(TASK INPUTS Opens)

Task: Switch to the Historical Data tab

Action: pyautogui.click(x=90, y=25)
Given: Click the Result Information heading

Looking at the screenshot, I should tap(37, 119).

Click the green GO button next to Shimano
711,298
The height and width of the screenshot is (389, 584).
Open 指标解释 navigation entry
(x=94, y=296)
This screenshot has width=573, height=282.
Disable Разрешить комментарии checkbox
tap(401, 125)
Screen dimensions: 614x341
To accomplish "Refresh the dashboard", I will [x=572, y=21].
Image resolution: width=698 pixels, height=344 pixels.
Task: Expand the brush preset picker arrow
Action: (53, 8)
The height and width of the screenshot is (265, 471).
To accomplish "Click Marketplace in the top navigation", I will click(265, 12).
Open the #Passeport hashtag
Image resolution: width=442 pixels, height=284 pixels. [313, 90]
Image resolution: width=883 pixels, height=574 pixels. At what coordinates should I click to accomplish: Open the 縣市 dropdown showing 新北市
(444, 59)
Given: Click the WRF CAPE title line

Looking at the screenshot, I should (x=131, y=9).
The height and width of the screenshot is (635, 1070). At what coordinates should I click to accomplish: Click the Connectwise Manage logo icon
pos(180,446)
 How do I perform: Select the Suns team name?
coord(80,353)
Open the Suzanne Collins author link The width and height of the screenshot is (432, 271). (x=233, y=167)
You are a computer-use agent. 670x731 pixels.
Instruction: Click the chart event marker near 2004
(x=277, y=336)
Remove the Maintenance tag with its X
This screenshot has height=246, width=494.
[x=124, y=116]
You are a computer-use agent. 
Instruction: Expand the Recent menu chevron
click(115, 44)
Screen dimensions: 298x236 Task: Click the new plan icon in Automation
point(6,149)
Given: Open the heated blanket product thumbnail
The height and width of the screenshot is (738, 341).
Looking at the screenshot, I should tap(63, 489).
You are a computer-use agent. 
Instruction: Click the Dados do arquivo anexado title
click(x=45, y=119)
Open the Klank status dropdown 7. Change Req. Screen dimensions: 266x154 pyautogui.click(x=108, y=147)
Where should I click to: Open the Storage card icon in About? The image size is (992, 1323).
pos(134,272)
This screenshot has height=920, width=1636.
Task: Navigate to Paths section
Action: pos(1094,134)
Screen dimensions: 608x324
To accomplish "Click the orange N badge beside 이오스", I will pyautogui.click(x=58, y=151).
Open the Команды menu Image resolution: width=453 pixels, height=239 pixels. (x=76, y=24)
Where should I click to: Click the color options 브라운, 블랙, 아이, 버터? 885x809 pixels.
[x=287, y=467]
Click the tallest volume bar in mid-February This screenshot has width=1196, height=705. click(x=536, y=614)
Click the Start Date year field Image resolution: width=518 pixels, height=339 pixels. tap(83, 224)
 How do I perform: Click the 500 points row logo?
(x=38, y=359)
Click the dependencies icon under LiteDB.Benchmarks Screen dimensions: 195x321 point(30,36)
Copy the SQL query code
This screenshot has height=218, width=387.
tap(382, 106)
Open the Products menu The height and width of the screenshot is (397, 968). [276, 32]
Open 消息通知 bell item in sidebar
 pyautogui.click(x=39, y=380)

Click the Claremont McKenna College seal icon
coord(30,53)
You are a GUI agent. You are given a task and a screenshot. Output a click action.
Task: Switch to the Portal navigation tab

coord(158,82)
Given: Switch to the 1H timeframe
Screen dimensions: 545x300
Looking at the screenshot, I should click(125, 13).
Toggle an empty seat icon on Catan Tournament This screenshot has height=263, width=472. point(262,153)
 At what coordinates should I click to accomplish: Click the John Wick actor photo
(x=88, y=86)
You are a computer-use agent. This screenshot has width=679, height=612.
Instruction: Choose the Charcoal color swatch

(TASK INPUTS Closes)

Please set down, with no changes, the line that contains "Toggle an empty" and all the lines after it until the entries end; write nothing besides them.

*ANSWER FOR THE TASK*:
Toggle an empty seat icon on Catan Tournament This screenshot has height=263, width=472. point(262,153)
 At what coordinates should I click to accomplish: Click the John Wick actor photo
(x=88, y=86)
You are a computer-use agent. This screenshot has width=679, height=612.
Instruction: Choose the Charcoal color swatch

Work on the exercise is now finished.